Guillaume de Lorris, auteur de la première partie du Roman de la Rose, commence son récit en nous disant qu’au vingtième an de son âge il eut un songe. « Il y a bien cinq ans, dit-il, c’était en mai,

Quand toute chose s’égaie[1],
Quand l’on ne voit buisson ni haie
Qui en mai parer ne se veuille
Et couvrir de nouvelle feuille.

Il me semblait en mon songe être au matin. Je me levai et m’en allai par les vergers en fleurs, écoutant le chant des oiselets. Bientôt je rencontrai une eau qui bruissait claire et fraîche à travers une prairie. Côtoyant sa rive, je vis un grand verger enceint d’un mur à créneaux sur lequel était pourtraites Haine, Félonie, Vilenie, Convoitise, Avarice, Envie, Vieillesse. »

Ici j’interromps le récit de l’auteur pour faire une observation que je crois essentielle. Si le poème était composé au point de vue de la morale chrétienne, l’avarice et l’envie se trouveraient en la compagnie des autres péchés mortels.

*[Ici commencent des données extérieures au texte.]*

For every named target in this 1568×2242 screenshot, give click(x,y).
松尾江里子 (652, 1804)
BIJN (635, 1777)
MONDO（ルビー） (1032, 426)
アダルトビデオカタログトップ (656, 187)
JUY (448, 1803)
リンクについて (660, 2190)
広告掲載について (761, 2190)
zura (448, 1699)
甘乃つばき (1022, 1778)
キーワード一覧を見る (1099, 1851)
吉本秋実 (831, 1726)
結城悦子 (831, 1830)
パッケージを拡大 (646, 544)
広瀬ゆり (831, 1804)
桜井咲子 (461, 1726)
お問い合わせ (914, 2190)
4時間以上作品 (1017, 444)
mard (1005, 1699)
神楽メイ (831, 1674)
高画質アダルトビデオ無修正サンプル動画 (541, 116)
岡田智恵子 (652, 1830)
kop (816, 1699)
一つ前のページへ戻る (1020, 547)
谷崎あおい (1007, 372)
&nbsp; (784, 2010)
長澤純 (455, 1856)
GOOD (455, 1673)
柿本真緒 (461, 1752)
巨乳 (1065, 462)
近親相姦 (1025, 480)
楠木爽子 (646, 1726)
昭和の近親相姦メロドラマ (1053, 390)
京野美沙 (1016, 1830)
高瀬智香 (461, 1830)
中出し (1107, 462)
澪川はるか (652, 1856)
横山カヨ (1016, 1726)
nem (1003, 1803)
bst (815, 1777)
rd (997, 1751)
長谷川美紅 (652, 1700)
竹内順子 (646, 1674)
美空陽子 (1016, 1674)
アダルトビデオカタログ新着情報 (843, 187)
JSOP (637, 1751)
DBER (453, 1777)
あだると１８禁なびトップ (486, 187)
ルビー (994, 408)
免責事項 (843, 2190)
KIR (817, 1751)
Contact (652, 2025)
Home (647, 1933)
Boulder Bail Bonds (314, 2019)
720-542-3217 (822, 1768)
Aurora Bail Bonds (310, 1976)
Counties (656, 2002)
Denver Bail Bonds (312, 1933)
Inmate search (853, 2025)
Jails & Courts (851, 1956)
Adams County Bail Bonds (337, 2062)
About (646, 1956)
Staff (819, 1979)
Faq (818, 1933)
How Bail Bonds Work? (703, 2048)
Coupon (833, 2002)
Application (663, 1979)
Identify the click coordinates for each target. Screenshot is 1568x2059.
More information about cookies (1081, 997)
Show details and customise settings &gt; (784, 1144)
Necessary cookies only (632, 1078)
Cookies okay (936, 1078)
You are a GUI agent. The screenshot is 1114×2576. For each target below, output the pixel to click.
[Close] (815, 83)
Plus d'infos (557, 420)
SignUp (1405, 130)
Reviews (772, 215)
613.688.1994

Au lieu des péchés mortels, l’auteur voit ici représentés les vices opposés aux qualités qui formaient le chevalier accompli : haine, contraire d’amour, félonie de loyauté, vilenie de noblesse, convoitise de tempérance, avarice de largesse, envie de générosité, et enfin vieillesse, qui n’est point un vice, est

  1. Quand il a été nécessaire, pour être compris, de traduire le vieux français du Roman de la Rose en français moderne, je l’ai traduit, mais j’ai cherché à garder le plus possible de la vieille langue, en ne remplaçant que ce qui était tout-à-fait inintelligible, et j’ai essayé de reproduire l’effet du vers primitif en conservant, au prix de quelques légers changemens, le nombre des syllabes qui le composent.